::: MATERIAL FOR THE TASK
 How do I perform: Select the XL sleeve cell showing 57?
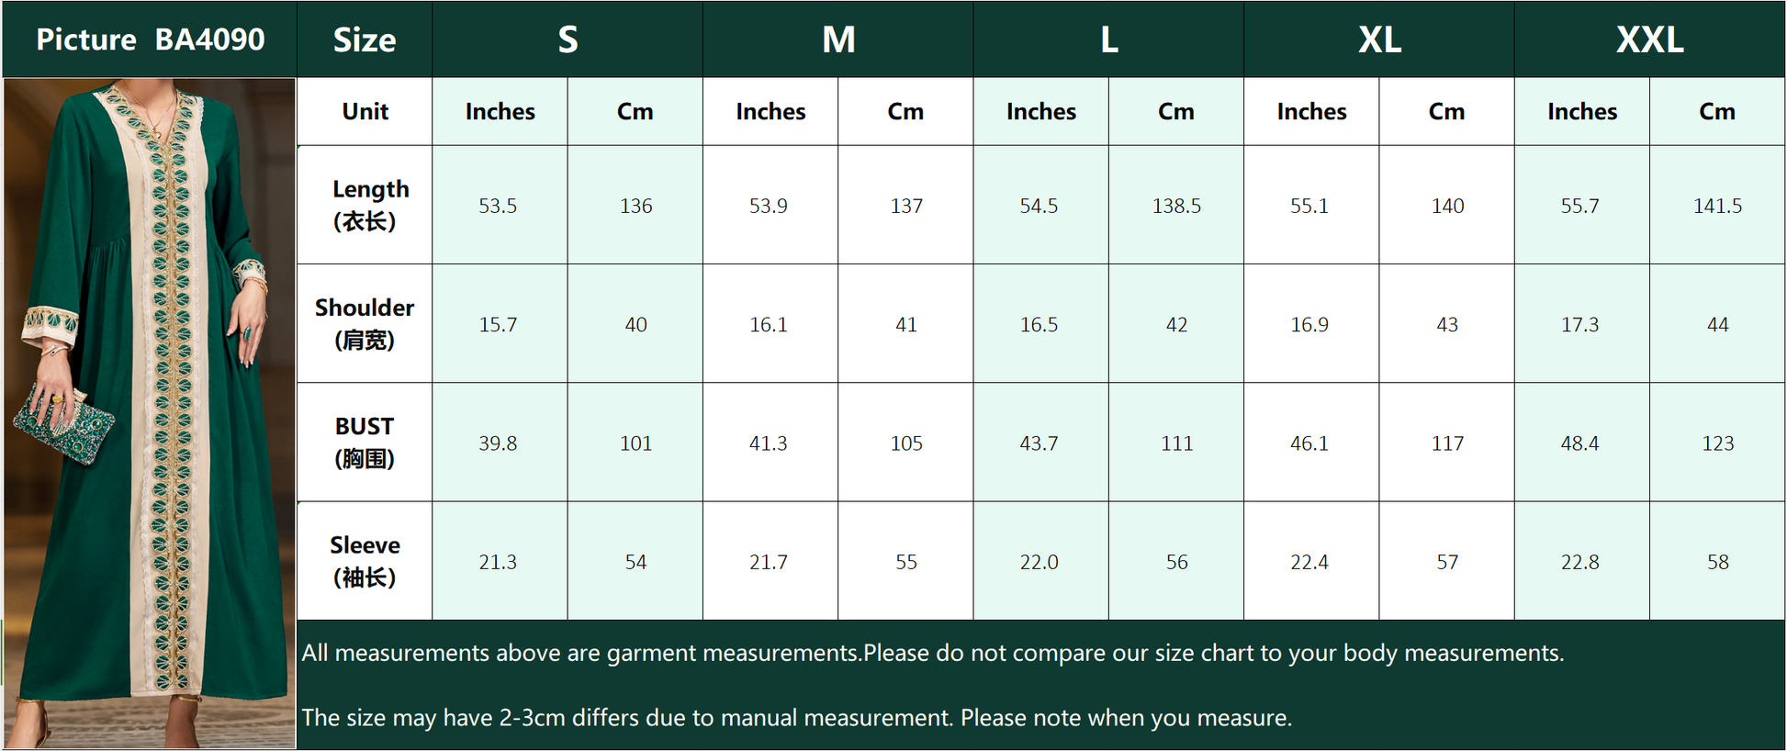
::::::
::: MATERIAL FOR THE TASK
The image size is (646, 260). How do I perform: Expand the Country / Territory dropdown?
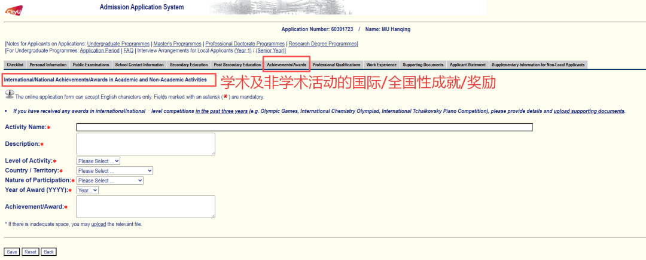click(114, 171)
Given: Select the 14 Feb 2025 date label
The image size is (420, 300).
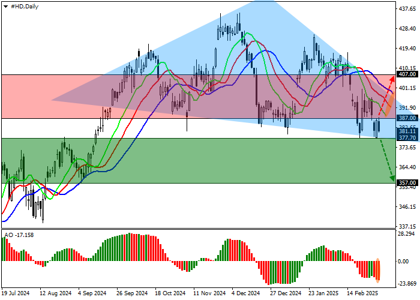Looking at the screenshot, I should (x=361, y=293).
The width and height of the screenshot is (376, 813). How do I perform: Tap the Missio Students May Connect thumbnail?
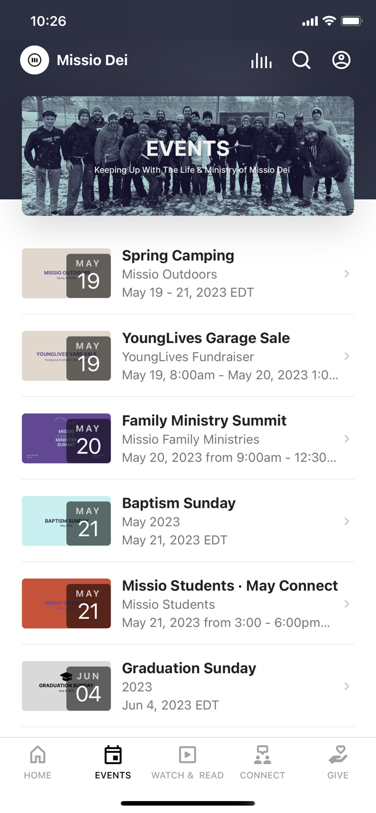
::::::
→ ACTIVITY: Which lines in the material above include the string "Select"? Pull them out.

→ WORKED SOLUTION:
 How do I perform: Select the XL sleeve cell showing 57?
Given: Select the 14 Feb 2025 date label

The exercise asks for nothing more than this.